Create a new bipartite graph between books and users connected by the READS relationship type:

CALL gds.graph.filter(
  'teenagers-books',
  'social-graph',
  'n:Book OR n:Person',
  'r:READS'
)
YIELD graphName, fromGraphName, nodeCount, relationshipCount

Table 7. Results
graphName	fromGraphName	nodeCount	relationshipCount
"teenagers-books"	"social-graph"	5	3

Bipartite graph node filtering

The previous example can be extended with an additional filter applied only to persons:

CALL gds.graph.filter(
  'teenagers-books',
  'social-graph',
  'n:Book OR (n:Person AND n.age > 18)',
  'r:READS'
)
YIELD graphName, fromGraphName, nodeCount, relationshipCount

Table 8. Results
graphName	fromGraphName	nodeCount	relationshipCount
"teenagers-books"	"social-graph"	3	1

Using query parameters

Similar to Cypher, it is also possible to set query parameters.
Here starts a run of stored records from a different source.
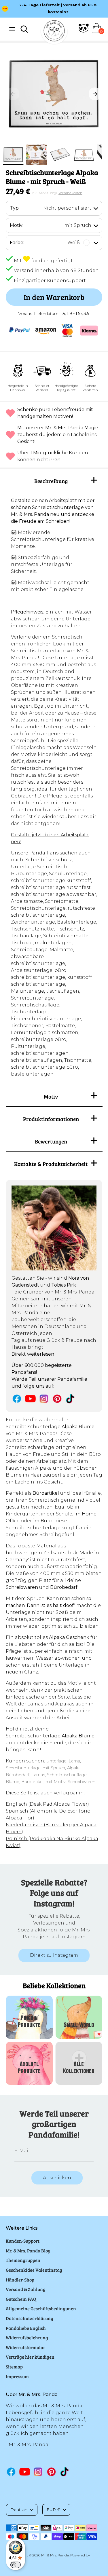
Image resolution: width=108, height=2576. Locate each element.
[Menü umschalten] (12, 29)
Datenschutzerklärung (29, 2318)
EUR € (53, 2509)
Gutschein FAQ (21, 2299)
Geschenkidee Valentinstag (34, 2270)
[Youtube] (30, 1399)
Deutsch (18, 2509)
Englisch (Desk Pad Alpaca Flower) (47, 1804)
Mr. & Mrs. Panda (55, 2555)
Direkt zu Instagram (54, 1955)
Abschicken (57, 2177)
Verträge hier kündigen (30, 2357)
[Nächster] (95, 94)
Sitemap (14, 2367)
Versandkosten (70, 193)
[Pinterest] (57, 1399)
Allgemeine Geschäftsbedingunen (41, 2308)
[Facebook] (17, 1399)
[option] (54, 93)
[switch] (15, 2565)
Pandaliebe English (26, 2328)
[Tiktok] (70, 1398)
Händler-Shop (20, 2280)
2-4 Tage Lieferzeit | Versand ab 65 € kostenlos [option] (58, 8)
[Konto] (84, 31)
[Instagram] (44, 1399)
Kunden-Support (22, 2241)
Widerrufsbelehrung (27, 2337)
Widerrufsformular (25, 2347)
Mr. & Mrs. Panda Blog (28, 2251)
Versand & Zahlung (26, 2289)
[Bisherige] (13, 94)
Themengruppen (23, 2260)
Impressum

As an example we can rewrite the node filter example from above using parameters instead of integer literals:

Create a new graph containing only users of a certain age group:

CALL gds.graph.filter(
  'teenagers-parameterized',
  'social-graph',
  'n.age > $lower AND n.age <= $upper',
  '*',
  { parameters: { lower: 13, upper: 18 } }
)
YIELD graphName, fromGraphName, nodeCount, relationshipCount

Table 9. Results
graphName	fromGraphName	nodeCount	relationshipCount
"teenagers-parameterized"	"social-graph"	2	1